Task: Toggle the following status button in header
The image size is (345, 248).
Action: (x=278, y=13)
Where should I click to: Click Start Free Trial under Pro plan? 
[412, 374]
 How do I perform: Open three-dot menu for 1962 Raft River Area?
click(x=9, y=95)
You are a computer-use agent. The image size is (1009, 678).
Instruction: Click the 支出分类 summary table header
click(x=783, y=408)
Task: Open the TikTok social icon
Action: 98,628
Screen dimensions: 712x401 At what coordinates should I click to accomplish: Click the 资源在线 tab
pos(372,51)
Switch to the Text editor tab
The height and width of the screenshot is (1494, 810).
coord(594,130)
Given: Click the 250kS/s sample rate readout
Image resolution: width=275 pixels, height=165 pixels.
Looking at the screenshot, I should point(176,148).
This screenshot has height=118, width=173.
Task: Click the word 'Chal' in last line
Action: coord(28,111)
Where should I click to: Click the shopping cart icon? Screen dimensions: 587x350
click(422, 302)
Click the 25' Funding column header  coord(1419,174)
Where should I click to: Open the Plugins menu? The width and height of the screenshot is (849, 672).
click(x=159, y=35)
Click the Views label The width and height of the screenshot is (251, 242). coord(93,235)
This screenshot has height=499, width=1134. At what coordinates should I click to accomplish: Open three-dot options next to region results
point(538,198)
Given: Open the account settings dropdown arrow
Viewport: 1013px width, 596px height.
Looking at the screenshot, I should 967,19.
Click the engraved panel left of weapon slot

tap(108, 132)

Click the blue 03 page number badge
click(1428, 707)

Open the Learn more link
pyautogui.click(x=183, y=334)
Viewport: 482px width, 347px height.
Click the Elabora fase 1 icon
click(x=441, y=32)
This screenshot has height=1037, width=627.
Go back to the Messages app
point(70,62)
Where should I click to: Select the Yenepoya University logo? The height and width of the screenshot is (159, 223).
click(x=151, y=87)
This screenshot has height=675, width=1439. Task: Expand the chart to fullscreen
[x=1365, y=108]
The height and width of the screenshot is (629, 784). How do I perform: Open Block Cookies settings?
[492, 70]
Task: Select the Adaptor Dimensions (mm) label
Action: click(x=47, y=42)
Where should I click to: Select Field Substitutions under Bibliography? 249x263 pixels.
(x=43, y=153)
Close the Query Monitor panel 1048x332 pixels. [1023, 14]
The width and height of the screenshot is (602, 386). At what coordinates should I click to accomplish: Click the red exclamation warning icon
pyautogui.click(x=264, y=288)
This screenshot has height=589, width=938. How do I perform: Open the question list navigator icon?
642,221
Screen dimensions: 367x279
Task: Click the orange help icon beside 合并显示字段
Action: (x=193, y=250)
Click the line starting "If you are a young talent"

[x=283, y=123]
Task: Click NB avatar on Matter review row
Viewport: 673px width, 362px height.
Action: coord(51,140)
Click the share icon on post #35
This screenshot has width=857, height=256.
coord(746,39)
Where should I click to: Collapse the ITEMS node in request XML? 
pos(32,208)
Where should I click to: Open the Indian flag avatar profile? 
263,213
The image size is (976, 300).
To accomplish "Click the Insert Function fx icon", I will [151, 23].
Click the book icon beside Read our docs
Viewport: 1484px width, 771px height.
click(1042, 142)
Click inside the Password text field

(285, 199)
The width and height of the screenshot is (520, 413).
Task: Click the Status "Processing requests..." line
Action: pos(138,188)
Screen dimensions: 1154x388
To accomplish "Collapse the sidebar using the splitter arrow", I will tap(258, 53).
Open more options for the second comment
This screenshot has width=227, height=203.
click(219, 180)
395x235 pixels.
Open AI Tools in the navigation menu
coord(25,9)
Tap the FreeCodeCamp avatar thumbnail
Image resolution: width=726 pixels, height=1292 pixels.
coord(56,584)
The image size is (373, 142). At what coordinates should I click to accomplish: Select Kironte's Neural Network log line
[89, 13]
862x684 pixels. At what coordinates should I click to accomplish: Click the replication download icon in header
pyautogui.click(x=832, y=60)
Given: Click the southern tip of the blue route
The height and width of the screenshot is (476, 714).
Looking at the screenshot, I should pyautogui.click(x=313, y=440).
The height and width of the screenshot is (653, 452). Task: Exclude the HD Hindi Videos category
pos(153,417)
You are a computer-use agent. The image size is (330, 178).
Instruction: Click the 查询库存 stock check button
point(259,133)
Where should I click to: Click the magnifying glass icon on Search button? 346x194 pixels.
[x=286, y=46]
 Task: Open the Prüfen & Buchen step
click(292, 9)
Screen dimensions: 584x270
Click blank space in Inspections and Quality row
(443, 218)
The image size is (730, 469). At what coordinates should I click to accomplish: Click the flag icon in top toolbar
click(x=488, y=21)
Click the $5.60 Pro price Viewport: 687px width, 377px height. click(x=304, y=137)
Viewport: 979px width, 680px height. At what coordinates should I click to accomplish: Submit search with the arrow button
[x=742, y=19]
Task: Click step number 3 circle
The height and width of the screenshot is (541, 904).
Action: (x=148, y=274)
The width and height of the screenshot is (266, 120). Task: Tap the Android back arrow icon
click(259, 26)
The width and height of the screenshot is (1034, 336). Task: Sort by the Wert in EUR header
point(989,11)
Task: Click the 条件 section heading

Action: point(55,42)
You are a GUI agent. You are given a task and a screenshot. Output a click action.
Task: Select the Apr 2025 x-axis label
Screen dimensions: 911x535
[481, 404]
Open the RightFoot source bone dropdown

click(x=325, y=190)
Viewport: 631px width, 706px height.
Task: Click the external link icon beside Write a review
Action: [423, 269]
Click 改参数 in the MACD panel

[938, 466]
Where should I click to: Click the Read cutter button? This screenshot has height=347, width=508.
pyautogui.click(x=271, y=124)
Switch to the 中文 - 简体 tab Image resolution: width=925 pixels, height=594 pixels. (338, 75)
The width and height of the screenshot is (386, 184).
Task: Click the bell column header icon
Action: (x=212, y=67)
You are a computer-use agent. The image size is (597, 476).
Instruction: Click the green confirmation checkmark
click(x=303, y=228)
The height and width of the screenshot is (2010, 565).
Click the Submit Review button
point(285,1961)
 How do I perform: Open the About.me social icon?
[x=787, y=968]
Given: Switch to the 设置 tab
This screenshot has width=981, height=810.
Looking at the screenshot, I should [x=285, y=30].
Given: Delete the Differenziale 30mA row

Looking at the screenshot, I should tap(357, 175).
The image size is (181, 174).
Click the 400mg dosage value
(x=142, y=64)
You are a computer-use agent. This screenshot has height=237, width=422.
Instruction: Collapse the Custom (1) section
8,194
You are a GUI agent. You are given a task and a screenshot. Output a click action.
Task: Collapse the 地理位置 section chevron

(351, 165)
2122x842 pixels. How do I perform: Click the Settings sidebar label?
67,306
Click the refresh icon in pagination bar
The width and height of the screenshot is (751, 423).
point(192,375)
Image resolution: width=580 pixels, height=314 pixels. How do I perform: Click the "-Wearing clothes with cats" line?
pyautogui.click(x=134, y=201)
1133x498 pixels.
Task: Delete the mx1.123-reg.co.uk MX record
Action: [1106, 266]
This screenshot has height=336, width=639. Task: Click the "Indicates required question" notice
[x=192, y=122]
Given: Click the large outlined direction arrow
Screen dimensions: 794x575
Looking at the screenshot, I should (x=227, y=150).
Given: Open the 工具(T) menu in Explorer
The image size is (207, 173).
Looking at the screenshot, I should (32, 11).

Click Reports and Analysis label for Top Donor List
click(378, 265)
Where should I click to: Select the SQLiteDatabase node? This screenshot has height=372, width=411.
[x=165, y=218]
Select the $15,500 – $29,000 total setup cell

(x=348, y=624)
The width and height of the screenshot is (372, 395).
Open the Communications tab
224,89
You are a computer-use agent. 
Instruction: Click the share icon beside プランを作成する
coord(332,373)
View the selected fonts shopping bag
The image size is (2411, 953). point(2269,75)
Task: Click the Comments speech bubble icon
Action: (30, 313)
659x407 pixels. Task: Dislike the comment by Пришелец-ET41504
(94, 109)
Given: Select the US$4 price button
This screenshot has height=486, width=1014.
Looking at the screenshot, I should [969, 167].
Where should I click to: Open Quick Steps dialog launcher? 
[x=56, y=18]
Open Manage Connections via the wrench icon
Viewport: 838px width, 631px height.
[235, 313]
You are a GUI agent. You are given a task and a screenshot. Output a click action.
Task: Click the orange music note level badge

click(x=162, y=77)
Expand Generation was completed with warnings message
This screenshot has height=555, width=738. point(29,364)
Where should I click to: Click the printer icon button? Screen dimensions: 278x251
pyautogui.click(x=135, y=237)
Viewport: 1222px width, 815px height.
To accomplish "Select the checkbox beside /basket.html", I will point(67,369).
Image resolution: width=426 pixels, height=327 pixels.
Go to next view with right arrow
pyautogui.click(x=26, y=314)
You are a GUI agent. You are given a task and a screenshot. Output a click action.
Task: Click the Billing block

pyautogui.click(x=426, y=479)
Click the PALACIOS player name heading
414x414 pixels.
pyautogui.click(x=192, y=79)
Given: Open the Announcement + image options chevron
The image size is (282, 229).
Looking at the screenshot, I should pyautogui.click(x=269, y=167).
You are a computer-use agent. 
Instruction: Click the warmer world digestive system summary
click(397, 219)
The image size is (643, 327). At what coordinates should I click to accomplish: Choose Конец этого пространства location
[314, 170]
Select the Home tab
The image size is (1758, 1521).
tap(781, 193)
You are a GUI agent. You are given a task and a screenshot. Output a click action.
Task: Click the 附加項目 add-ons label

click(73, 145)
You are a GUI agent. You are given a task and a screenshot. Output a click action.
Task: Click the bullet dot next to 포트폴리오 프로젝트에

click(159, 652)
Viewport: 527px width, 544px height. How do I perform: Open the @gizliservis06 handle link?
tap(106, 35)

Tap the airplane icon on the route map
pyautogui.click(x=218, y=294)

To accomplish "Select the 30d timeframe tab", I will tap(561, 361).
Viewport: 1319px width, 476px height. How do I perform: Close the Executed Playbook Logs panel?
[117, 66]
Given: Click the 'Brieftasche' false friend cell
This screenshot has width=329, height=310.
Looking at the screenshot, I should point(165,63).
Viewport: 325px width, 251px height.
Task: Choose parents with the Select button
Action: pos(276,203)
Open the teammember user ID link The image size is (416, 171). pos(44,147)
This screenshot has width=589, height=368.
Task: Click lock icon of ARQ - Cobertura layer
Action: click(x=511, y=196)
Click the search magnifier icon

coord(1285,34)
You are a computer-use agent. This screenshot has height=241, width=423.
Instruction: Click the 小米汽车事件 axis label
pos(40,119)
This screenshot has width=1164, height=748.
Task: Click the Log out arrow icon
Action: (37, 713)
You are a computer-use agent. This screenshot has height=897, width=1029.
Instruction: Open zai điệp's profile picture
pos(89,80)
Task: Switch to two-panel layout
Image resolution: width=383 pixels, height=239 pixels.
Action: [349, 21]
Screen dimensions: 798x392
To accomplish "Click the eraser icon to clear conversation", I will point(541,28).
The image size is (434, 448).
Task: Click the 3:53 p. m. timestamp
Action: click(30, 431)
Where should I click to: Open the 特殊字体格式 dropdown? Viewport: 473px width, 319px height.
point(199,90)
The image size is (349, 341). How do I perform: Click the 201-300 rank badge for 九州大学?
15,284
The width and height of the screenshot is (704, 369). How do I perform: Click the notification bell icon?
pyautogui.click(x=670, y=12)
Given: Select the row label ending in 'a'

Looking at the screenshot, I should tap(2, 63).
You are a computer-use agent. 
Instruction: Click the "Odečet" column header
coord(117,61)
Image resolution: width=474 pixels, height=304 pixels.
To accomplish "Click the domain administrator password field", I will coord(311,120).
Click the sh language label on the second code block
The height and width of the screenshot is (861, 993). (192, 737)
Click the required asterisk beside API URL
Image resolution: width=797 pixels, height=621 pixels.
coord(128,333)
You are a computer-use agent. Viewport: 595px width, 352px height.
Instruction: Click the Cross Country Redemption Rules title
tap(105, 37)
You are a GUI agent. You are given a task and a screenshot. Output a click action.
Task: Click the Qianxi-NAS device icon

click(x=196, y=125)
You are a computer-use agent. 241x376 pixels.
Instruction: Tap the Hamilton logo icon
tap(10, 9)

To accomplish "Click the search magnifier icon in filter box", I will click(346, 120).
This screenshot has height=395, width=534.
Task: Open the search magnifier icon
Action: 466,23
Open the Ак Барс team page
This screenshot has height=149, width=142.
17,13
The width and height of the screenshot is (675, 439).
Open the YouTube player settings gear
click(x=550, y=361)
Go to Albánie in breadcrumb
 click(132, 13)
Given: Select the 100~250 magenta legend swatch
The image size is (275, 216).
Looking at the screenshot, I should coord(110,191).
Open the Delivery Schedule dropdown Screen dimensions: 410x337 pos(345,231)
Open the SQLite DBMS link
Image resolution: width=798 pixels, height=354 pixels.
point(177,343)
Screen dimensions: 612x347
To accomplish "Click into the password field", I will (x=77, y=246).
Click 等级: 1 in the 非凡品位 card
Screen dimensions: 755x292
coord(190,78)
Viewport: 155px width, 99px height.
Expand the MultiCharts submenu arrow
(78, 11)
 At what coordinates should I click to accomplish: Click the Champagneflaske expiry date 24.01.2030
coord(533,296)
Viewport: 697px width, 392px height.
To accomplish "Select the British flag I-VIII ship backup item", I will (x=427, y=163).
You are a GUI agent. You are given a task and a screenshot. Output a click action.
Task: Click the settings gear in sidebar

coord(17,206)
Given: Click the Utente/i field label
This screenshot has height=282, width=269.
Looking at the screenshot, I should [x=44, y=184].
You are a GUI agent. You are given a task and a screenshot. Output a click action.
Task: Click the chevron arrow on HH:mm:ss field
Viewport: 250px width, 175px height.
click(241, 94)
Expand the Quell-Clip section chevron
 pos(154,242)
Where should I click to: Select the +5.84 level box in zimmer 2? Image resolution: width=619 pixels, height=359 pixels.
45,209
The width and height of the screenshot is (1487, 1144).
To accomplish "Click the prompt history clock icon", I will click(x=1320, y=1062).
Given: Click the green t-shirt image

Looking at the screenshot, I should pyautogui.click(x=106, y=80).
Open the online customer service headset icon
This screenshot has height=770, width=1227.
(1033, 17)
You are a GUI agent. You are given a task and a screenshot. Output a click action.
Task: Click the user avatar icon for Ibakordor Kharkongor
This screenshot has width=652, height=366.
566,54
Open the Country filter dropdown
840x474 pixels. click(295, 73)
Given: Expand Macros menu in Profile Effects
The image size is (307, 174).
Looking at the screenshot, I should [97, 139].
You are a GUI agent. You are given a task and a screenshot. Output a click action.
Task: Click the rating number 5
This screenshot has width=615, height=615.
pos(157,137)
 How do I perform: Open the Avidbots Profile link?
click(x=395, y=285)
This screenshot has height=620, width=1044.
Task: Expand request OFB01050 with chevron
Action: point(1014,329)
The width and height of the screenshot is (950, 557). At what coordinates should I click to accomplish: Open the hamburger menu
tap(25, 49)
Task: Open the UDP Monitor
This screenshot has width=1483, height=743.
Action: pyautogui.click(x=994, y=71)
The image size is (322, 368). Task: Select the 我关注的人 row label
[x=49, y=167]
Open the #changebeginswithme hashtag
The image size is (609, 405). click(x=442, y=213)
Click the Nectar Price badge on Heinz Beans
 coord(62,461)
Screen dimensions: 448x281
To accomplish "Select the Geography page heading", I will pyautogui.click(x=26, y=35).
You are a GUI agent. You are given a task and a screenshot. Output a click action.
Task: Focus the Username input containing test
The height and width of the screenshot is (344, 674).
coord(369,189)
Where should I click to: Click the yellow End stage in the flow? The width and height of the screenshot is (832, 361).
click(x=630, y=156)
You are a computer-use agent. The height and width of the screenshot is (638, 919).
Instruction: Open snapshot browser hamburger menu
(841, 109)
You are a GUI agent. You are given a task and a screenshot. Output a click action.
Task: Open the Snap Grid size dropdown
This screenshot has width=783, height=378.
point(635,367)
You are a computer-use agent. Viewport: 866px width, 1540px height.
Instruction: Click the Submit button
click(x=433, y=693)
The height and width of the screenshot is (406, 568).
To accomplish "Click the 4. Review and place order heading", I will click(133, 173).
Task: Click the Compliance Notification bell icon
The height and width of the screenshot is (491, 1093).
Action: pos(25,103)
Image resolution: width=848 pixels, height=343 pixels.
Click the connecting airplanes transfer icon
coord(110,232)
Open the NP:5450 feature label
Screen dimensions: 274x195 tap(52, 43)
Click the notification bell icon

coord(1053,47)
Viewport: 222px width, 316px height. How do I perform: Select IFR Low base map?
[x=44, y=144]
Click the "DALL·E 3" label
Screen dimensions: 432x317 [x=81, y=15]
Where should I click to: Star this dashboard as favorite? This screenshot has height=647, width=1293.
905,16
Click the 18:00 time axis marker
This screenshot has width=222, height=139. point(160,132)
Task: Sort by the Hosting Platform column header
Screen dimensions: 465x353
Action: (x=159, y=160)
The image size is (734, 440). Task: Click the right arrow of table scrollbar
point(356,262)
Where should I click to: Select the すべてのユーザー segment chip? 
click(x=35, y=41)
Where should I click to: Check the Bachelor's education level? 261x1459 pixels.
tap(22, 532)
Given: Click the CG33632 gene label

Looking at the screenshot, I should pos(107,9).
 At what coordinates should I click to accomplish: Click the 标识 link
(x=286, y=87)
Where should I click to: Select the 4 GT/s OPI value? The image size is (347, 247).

------------------------------------------------

**HOW TO COMPLETE THIS TASK**
Every line of the listing that includes the word "Monitor" belongs in the answer.

**ANSWER TO THE EXERCISE**
Close the Query Monitor panel 1048x332 pixels. [1023, 14]
Task: Open the UDP Monitor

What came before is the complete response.